Security

Hi to all,

we have a customer using dual SSID onboarding with AD accounts. The SSID for onboarding is unencrypted and only broadcasted in the upper part of the company building. For security reasons the AD locks a user account afer 5 failed login attempts. This leads to the following situation: an external person knowing a username could lock this specific user account form outside, or could just start a bruteforce on a combination of username and password and could lock a huge ammount of user accounts.

As far as I know it is not possilbe to limit the login attempts with clearpass. Also there is no easy way to put a captcha on the onboarding website.

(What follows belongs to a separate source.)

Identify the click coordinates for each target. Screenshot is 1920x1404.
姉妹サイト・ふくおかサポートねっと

Has someone any idea to mitigate this issue?

Regards,

Marian

In the Active Directory authentication source, add a filter for the AD attribute 'Bad-Pwd-Count < 4'.

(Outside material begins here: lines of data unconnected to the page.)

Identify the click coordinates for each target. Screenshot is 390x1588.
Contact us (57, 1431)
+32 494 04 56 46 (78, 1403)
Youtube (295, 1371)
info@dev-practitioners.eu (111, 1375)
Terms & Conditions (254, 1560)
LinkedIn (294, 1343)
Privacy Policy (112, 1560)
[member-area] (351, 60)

This means if a bad password has been entered 4 times (1 less than lockout) then the query won't be sent to AD.

The attempted authentication will constantly fail but won't lock the AD account.

This worked our perfectly. Thank you very much.

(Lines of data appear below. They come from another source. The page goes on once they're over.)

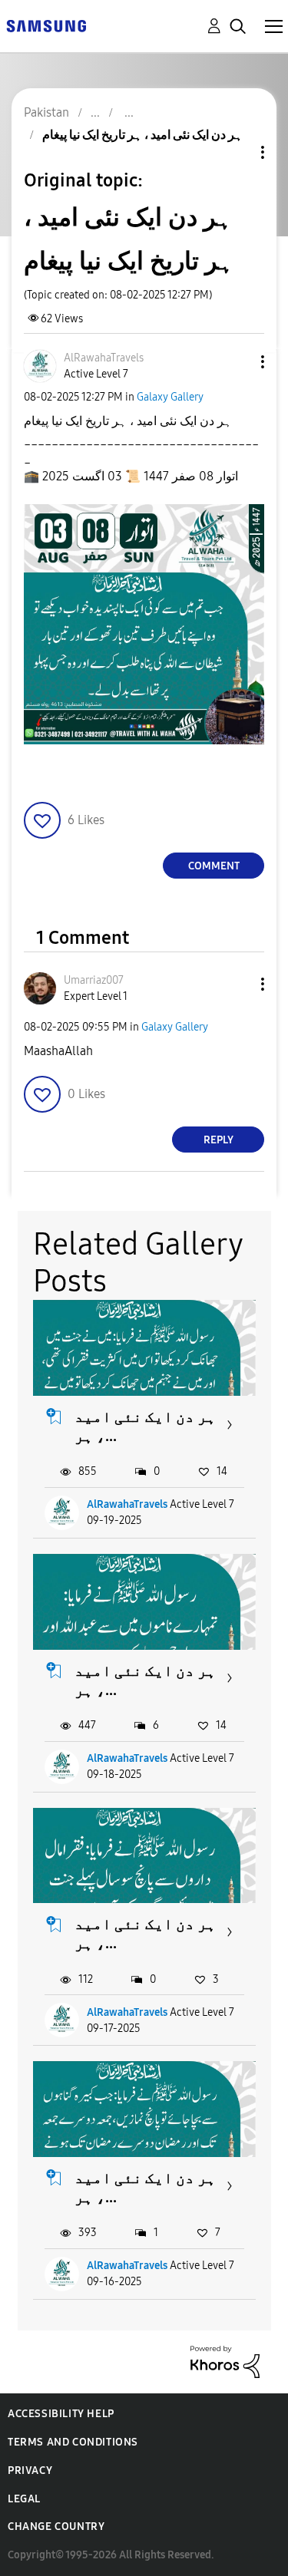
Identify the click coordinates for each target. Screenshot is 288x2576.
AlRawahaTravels (127, 1504)
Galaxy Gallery (170, 397)
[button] (237, 362)
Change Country (56, 2526)
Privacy (30, 2470)
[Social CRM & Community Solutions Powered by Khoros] (225, 2360)
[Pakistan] (46, 25)
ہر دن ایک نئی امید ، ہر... (145, 1426)
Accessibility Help (61, 2413)
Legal (24, 2498)
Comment (214, 865)
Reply (218, 1139)
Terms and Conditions (73, 2442)
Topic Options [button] (236, 152)
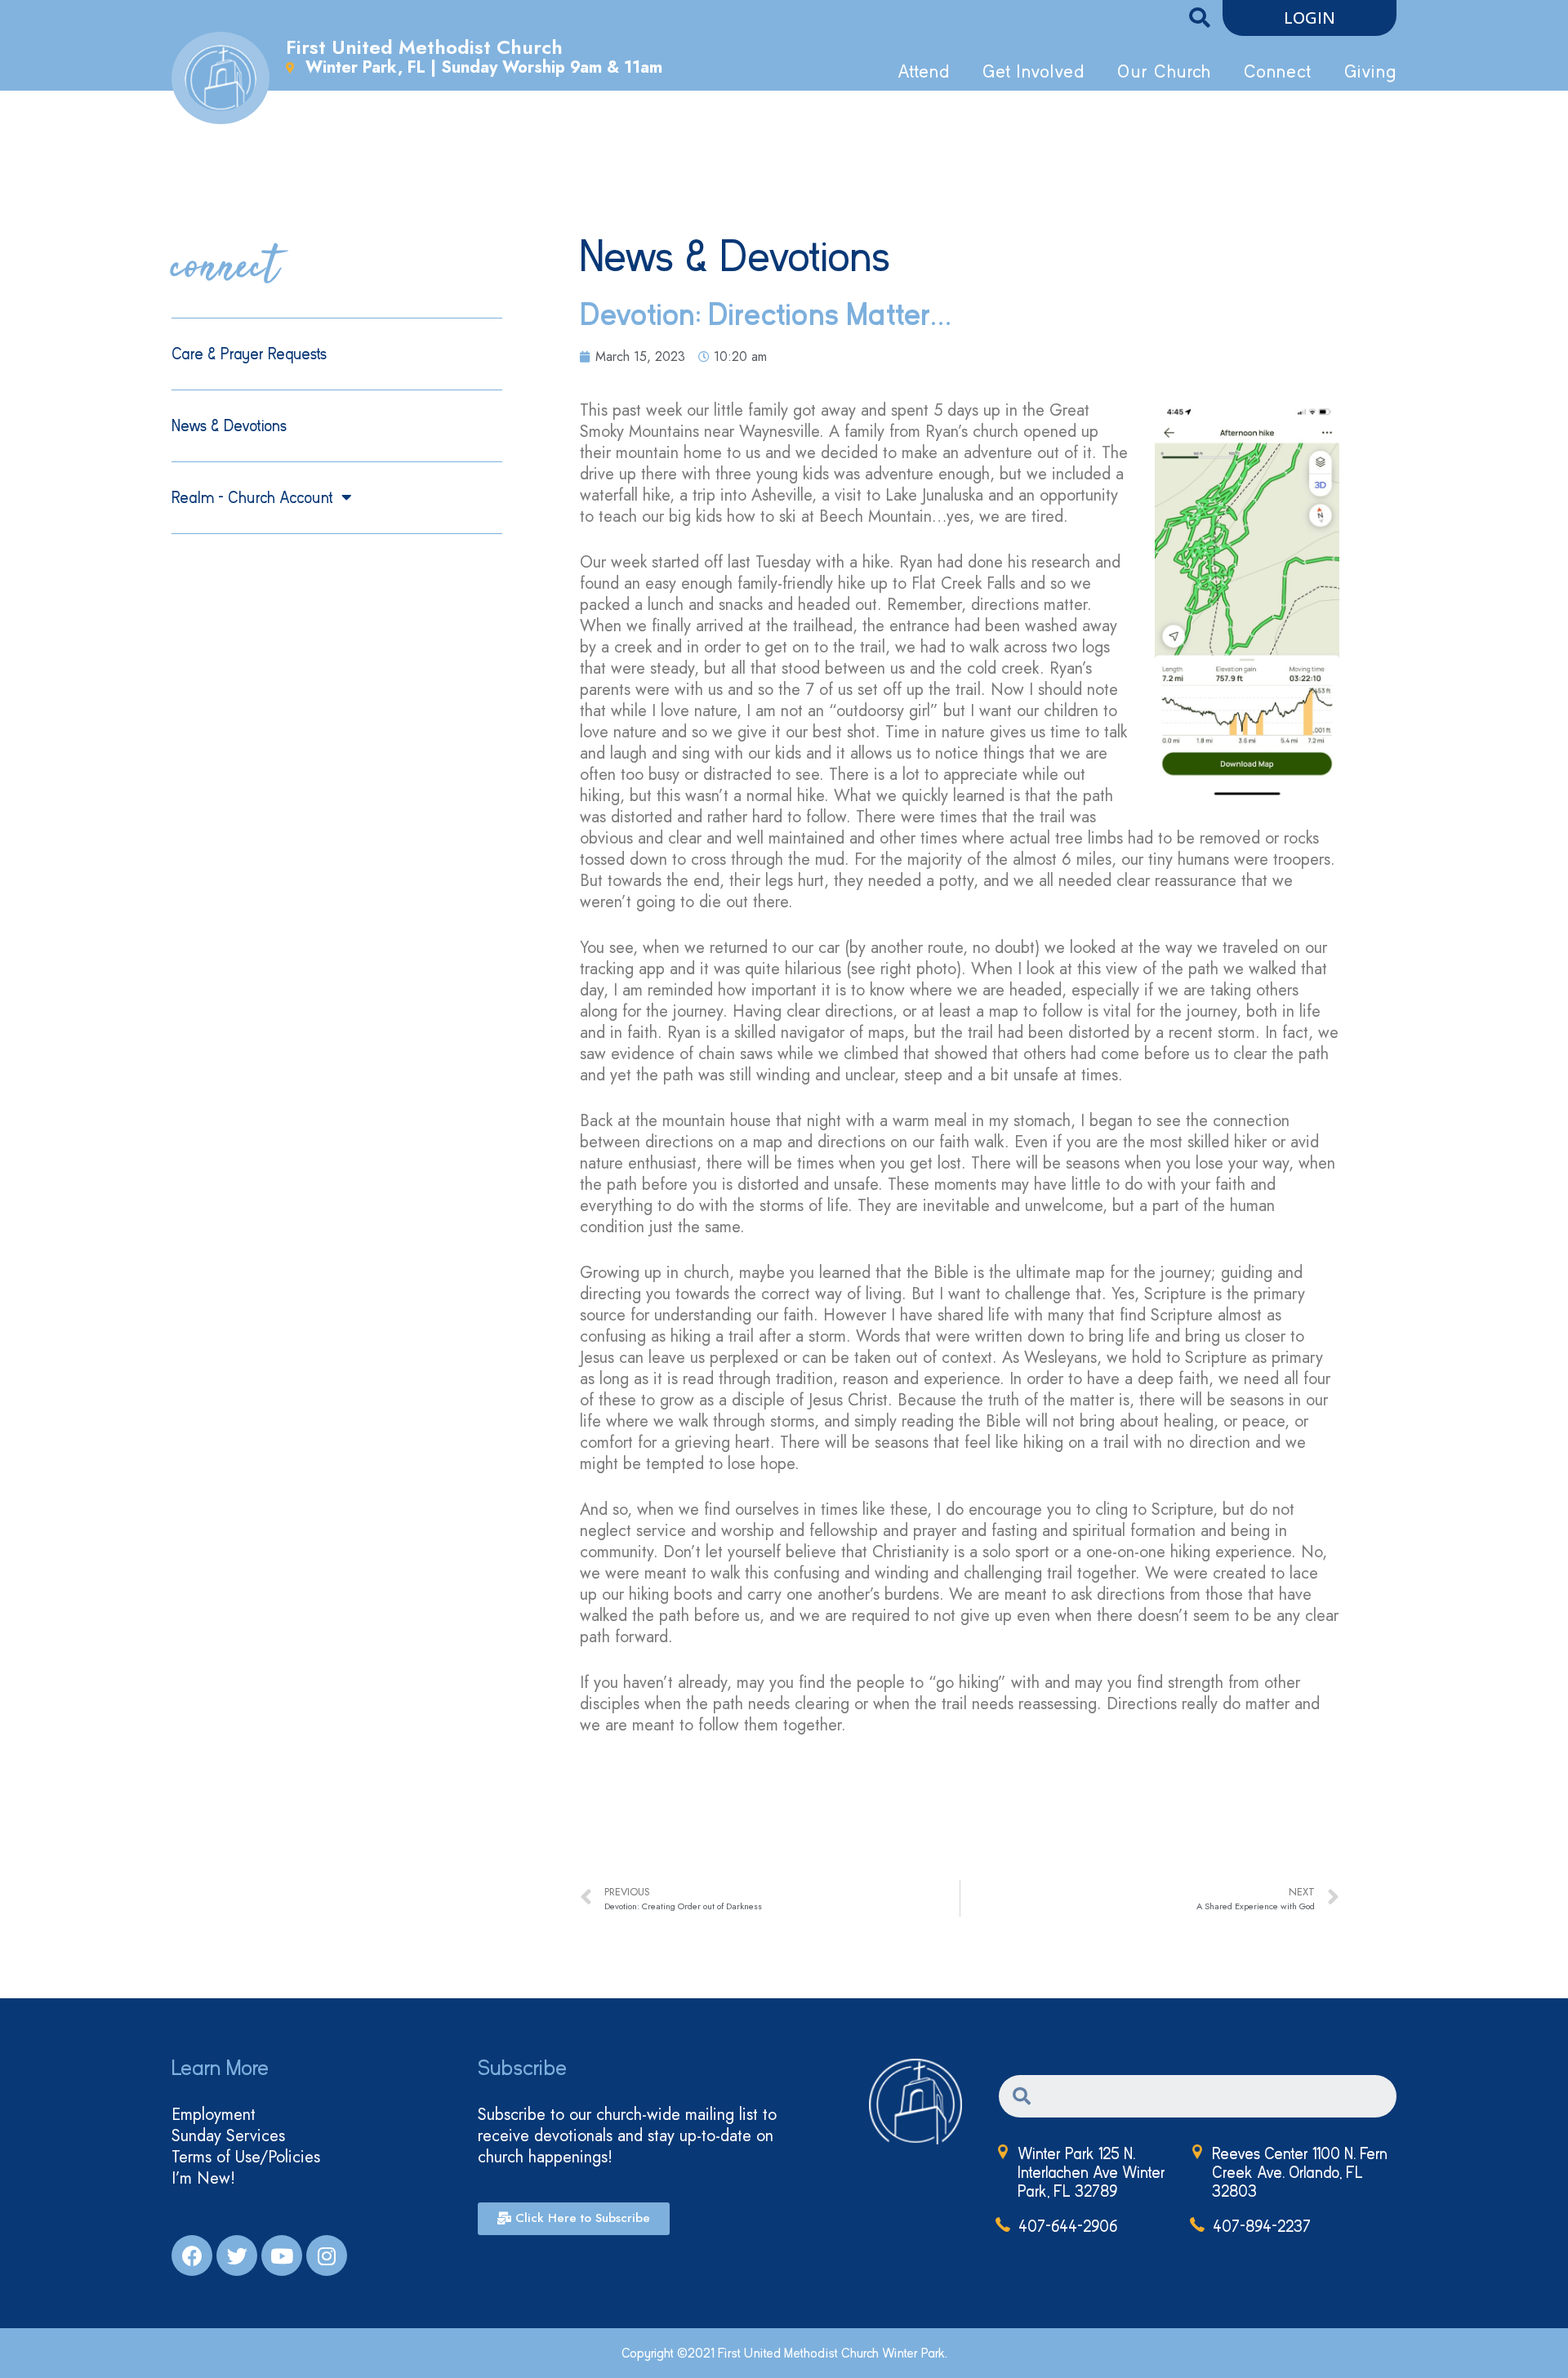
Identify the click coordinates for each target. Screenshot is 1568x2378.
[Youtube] (281, 2255)
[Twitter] (236, 2255)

In the Active Directory authenticaiton source add a filter for the AD queries similar to 'Bad-Pwd-Count < 4'.

This will stop ClearPass querying AD when an account has already entered 4 (or 1 less than your lockout limit) invalid passwords.

Users will still not be able to authenticate but it won't lock the AD account.

I second Dave27's suggestion.

You may refer the below article and see if it helps to prevent AD account lockout from ClearPass.

https://community.arubanetworks.com/t5/AAA-NAC-Guest-Access-BYOD/How-to-prevent-AD-account-being-Locked-out-by-5-failed/ta-p/234571

Just out out of personal interest, how can you limit the logins when using the SAML IdP?

Could you expand upon the SAMLp information please? Thank you.